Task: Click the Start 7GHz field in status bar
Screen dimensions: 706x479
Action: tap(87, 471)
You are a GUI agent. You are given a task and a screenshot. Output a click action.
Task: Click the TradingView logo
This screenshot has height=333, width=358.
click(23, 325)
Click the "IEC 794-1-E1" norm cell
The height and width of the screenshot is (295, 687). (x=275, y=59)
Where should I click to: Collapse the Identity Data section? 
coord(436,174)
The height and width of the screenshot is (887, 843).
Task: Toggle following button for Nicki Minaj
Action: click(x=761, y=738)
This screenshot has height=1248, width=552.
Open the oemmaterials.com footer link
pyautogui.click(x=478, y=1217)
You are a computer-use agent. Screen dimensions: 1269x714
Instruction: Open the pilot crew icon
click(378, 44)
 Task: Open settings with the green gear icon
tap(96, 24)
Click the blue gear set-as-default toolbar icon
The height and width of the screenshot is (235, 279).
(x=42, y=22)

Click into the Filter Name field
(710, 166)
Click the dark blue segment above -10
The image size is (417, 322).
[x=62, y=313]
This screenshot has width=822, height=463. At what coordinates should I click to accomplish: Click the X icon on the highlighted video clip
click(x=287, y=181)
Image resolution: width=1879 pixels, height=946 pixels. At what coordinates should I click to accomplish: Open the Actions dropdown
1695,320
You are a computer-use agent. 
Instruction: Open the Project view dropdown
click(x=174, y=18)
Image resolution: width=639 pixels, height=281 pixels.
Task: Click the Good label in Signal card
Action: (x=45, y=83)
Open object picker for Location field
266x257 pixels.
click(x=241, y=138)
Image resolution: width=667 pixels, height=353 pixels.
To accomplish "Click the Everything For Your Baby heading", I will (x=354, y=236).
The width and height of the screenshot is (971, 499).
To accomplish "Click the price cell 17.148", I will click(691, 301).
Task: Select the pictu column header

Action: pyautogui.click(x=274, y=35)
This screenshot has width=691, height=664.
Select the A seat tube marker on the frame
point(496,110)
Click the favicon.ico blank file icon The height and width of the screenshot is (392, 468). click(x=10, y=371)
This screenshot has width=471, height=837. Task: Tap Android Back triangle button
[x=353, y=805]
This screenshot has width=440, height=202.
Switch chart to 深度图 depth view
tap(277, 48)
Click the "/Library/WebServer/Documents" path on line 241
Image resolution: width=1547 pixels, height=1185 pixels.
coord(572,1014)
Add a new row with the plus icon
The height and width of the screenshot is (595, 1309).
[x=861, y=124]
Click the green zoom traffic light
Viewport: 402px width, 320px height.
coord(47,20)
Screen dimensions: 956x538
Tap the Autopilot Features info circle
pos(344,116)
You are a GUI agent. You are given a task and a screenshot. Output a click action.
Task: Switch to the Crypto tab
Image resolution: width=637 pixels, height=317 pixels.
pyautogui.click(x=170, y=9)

---*---

WHAT THIS TASK INVOLVES
Nothing is to be altered; retype each entry exactly.

ANSWER FOR THE TASK
Task: Click the Start 7GHz field in status bar
Screen dimensions: 706x479
Action: tap(87, 471)
You are a GUI agent. You are given a task and a screenshot. Output a click action.
Task: Click the TradingView logo
This screenshot has height=333, width=358.
click(23, 325)
Click the "IEC 794-1-E1" norm cell
The height and width of the screenshot is (295, 687). (x=275, y=59)
Where should I click to: Collapse the Identity Data section? 
coord(436,174)
The height and width of the screenshot is (887, 843).
Task: Toggle following button for Nicki Minaj
Action: click(x=761, y=738)
This screenshot has height=1248, width=552.
Open the oemmaterials.com footer link
pyautogui.click(x=478, y=1217)
You are a computer-use agent. Screen dimensions: 1269x714
Instruction: Open the pilot crew icon
click(378, 44)
 Task: Open settings with the green gear icon
tap(96, 24)
Click the blue gear set-as-default toolbar icon
The height and width of the screenshot is (235, 279).
(x=42, y=22)

Click into the Filter Name field
(710, 166)
Click the dark blue segment above -10
The image size is (417, 322).
[x=62, y=313]
This screenshot has width=822, height=463. At what coordinates should I click to accomplish: Click the X icon on the highlighted video clip
click(x=287, y=181)
Image resolution: width=1879 pixels, height=946 pixels. At what coordinates should I click to accomplish: Open the Actions dropdown
1695,320
You are a computer-use agent. 
Instruction: Open the Project view dropdown
click(x=174, y=18)
Image resolution: width=639 pixels, height=281 pixels.
Task: Click the Good label in Signal card
Action: (x=45, y=83)
Open object picker for Location field
266x257 pixels.
click(x=241, y=138)
Image resolution: width=667 pixels, height=353 pixels.
To accomplish "Click the Everything For Your Baby heading", I will (x=354, y=236).
The width and height of the screenshot is (971, 499).
To accomplish "Click the price cell 17.148", I will click(691, 301).
Task: Select the pictu column header

Action: pyautogui.click(x=274, y=35)
This screenshot has width=691, height=664.
Select the A seat tube marker on the frame
point(496,110)
Click the favicon.ico blank file icon The height and width of the screenshot is (392, 468). click(x=10, y=371)
This screenshot has width=471, height=837. Task: Tap Android Back triangle button
[x=353, y=805]
This screenshot has width=440, height=202.
Switch chart to 深度图 depth view
tap(277, 48)
Click the "/Library/WebServer/Documents" path on line 241
Image resolution: width=1547 pixels, height=1185 pixels.
coord(572,1014)
Add a new row with the plus icon
The height and width of the screenshot is (595, 1309).
[x=861, y=124]
Click the green zoom traffic light
Viewport: 402px width, 320px height.
coord(47,20)
Screen dimensions: 956x538
Tap the Autopilot Features info circle
pos(344,116)
You are a GUI agent. You are given a task and a screenshot. Output a click action.
Task: Switch to the Crypto tab
Image resolution: width=637 pixels, height=317 pixels.
pyautogui.click(x=170, y=9)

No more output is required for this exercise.